[Stored records]
◇ ◇ ◇ ◇
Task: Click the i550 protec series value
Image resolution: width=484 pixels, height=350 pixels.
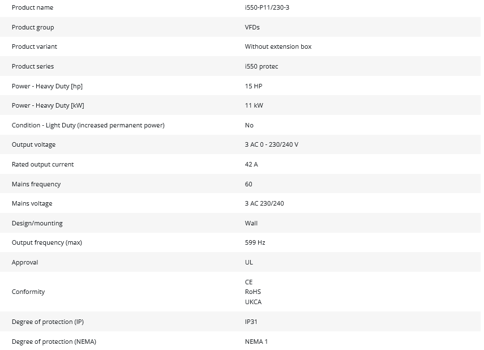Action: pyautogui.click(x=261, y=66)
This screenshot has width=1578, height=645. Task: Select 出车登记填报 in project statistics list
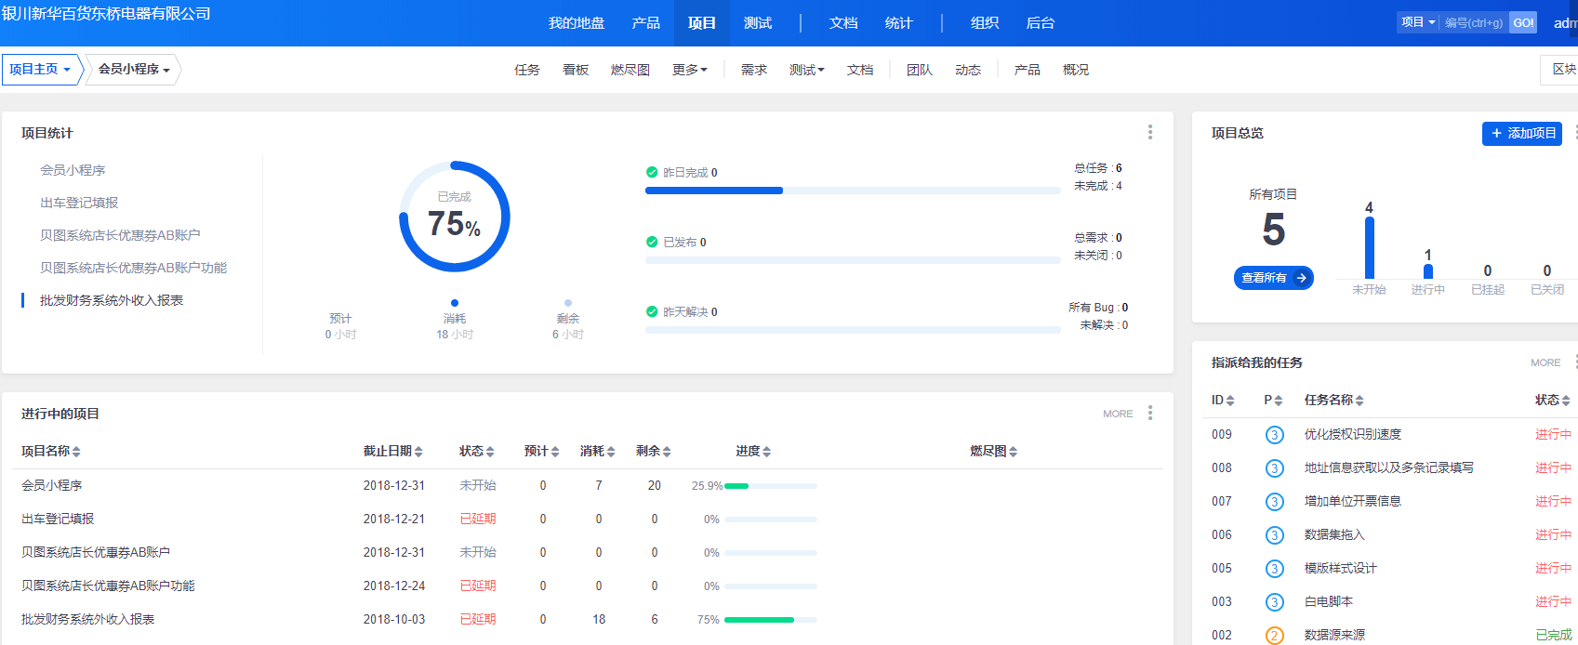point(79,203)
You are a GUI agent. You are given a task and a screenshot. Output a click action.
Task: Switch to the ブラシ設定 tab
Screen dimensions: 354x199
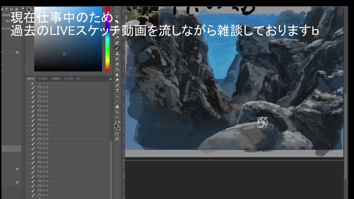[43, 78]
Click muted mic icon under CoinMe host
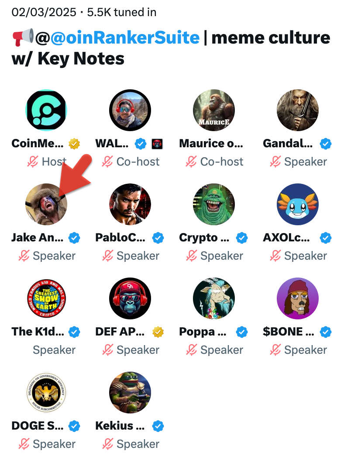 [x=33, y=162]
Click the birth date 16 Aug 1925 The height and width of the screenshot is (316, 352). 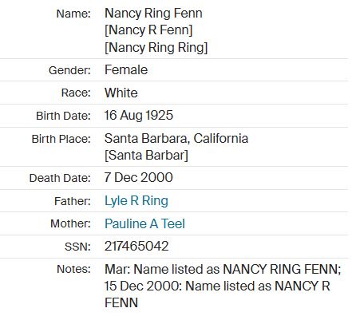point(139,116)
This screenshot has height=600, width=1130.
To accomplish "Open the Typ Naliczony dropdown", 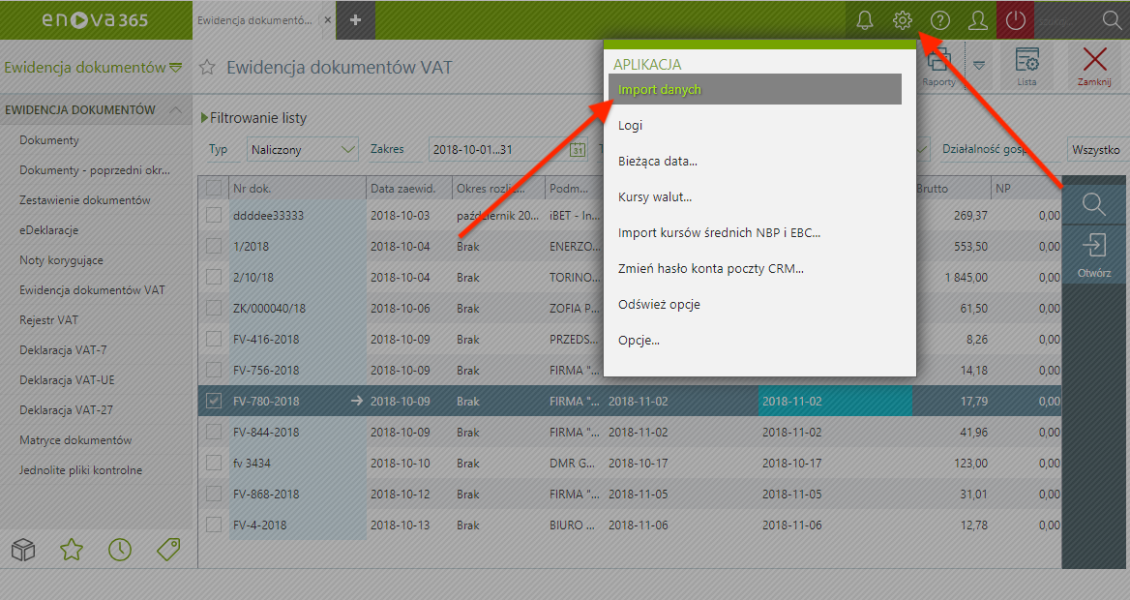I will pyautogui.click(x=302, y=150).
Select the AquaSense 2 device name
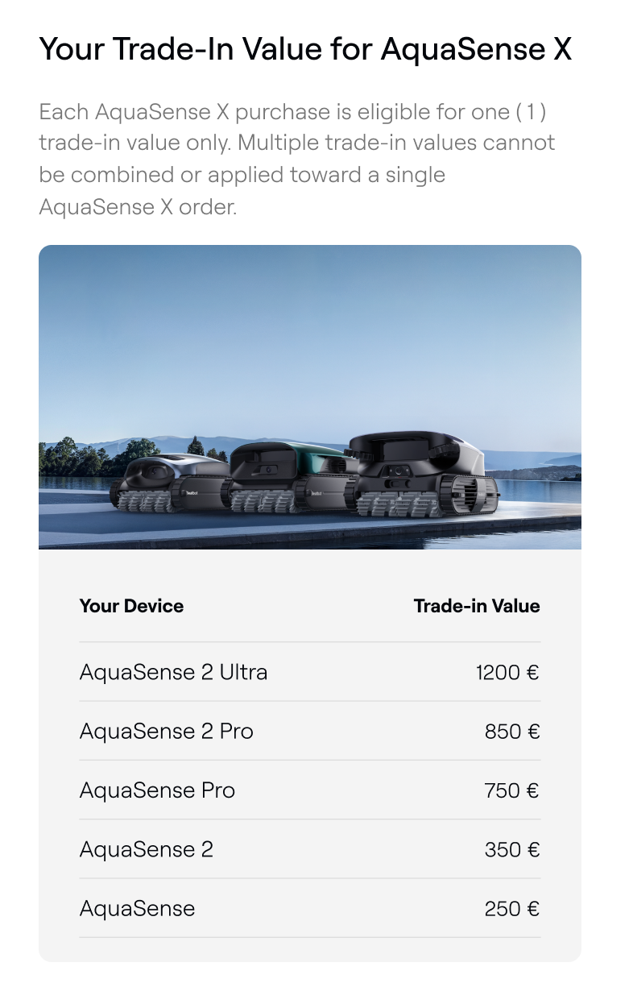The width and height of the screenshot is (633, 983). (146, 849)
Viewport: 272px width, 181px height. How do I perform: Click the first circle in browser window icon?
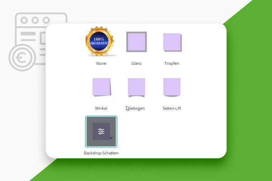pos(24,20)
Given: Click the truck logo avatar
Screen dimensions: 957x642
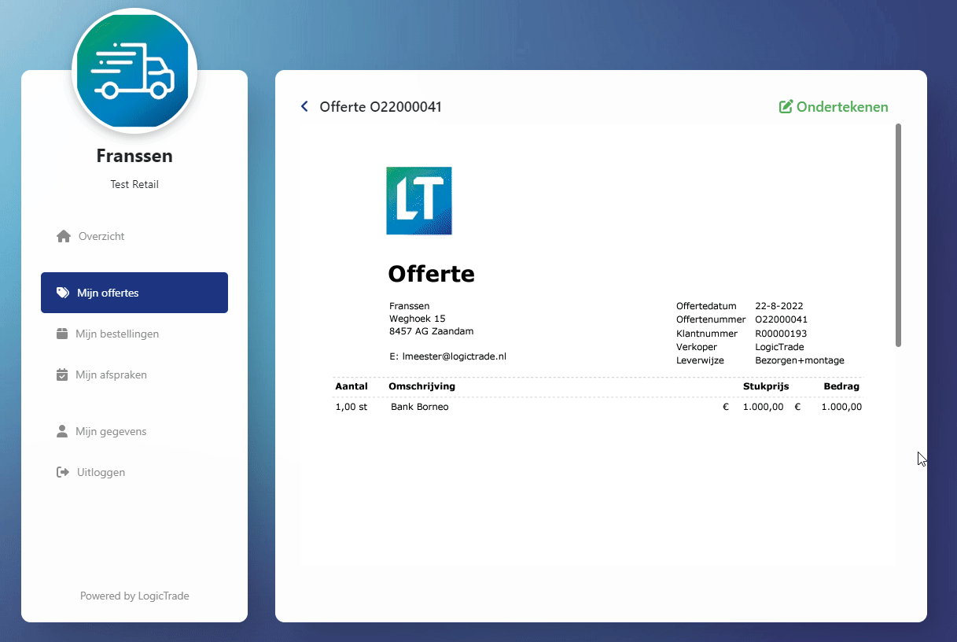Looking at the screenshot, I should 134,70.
◇ ◇ ◇ ◇
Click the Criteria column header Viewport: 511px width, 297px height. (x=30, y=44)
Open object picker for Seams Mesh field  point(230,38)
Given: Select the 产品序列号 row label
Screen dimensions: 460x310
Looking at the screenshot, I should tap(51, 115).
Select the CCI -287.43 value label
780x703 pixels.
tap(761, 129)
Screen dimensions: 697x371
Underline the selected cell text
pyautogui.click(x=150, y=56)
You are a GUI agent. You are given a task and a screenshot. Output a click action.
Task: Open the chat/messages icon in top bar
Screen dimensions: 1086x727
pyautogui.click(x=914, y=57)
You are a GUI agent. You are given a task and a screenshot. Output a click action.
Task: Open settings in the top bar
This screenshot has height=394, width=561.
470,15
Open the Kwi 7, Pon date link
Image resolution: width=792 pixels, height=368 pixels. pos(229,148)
◇ ◇ ◇ ◇
» Work required: Among the entries above, take the lines from the one with "Task: Click the i550 protec series value" through the one with "Task: Switch to the ブラシ設定 tab" and retype them exactly, leaving out the pictures.

» Solution:
Task: Click the i550 protec series value
Image resolution: width=484 pixels, height=350 pixels.
Action: pyautogui.click(x=261, y=66)
This screenshot has width=1578, height=645. Task: Select 出车登记填报 in project statistics list
point(79,203)
You are a GUI agent. You are given a task and a screenshot. Output a click action.
Task: Switch to the ブラシ設定 tab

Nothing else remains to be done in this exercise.